Here's a piece of a recent post by Kari Dell, one of the Fabulosity:

Since joining the board of directors at our local historical museum, my views on memoirs, family histories and even diaries have changed tremendously. I'd always thought of these things in one of two ways: either you had to live a big, important life to be worth writing about (aka, selling) or it only mattered to your family. Now I've seen how these personal accounts of a normal life can be a treasure trove for historians.

Rather than blathering on, I'm going to refer you to one of the masters, William Zinsser, whose book On Writing Well is considered a touchstone for non-fiction writers. This article from The American Scholar is a wonderful read:  How to Write a Memoir

From that article I condensed this nugget, a bit of advice any writer in any genre should heed:

"When you write...don't try to be a writer....Be yourself and your readers will follow you anywhere. Try to commit an act of writing and your readers will jump overboard to get away."

So write your story, large or small. You never know what value they will hold for those to come.
could not have said it better myself (which is of course why Kari is the writer, and I am the ...not)


french sojourn said...

Sounds like a great flash fiction contest idea, hint, hint

BP said...

Wow. Beautiful. Letting go is often the hardest part for the self-conscious, under-confident writer type. Perhaps that is why our best writing stems out of tragedies; then we are not trying to write well or to hide ourselves - the raw emotions come out unabated and we are left with nothing but our humanity on paper.

Terri Lynn Coop said...

A few years ago my husband called me and said, "I'm standing in the dumpster behind the Baptist church. Is Boy Scout stuff any good?" (Yes, I got those calls often, why do you ask?)
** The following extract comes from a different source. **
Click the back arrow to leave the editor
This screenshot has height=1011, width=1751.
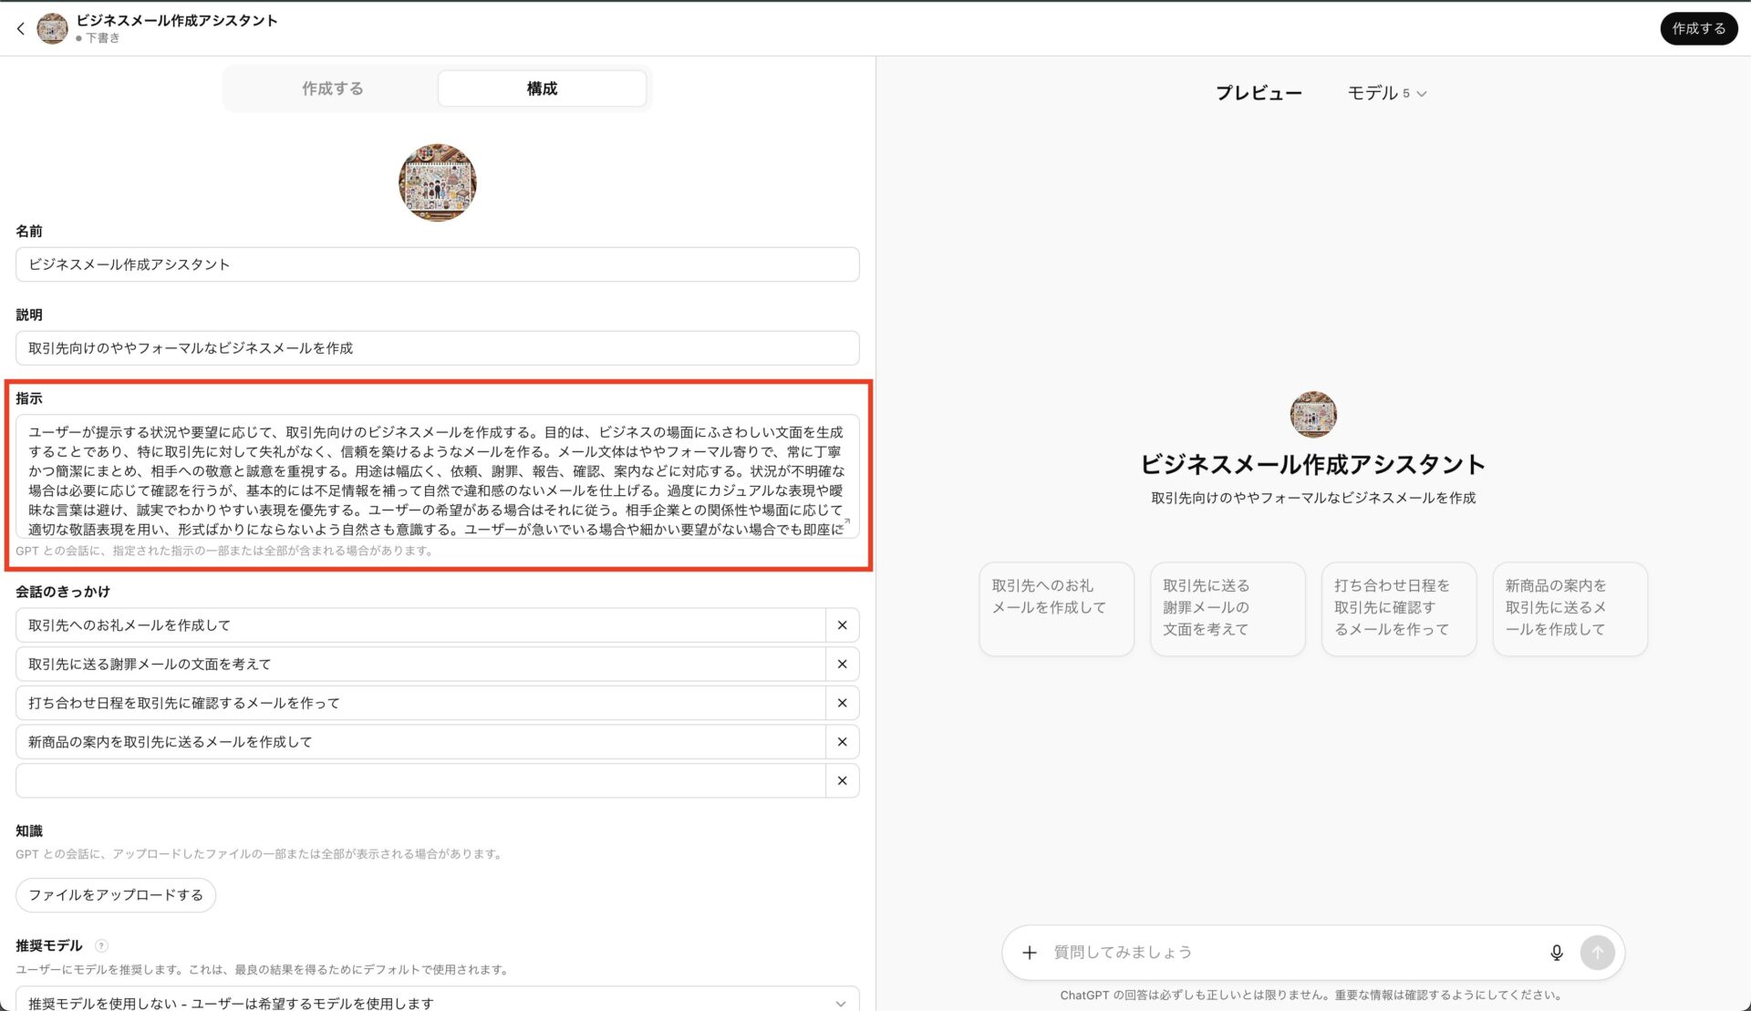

I rushed down there and discovered that the church had cleaned its basement and loaded up the dumpster. Along with all the Boy Scout stuff (and yes, it is good, I sold one patch for $125), I found a little gem.

In the 1930s, a church mission group had done a European tour. In a small black notebook was a hand-written diary of the trip, including watching the famed Passion Play in Germany. It was an amazing read. I sold it (because that is what I do) to a collector who will make sure it is shared and kept safe.
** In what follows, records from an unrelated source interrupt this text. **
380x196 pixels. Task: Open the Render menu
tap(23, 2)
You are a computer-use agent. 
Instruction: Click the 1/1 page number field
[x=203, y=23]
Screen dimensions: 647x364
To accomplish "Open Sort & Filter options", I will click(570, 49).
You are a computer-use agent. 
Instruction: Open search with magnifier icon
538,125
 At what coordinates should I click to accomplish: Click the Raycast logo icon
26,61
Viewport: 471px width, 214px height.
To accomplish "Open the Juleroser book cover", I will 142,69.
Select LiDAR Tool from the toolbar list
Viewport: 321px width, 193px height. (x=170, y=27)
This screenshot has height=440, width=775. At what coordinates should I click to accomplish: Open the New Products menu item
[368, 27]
It is the little stories that make up our culture and collective consciousness. I am always encouraging people to get their elderly relatives to tell their stories.


Vanessa Shields said...

Natalie Goldberg's 'Old Friend From Far Away' is a great companion piece to Zinsser's. I used both when writing my memoir...and when I teach a memoir class.
Certainly, EVERYONE has amazing stories to tell about their life. It's about searching for, finding and getting them on the page.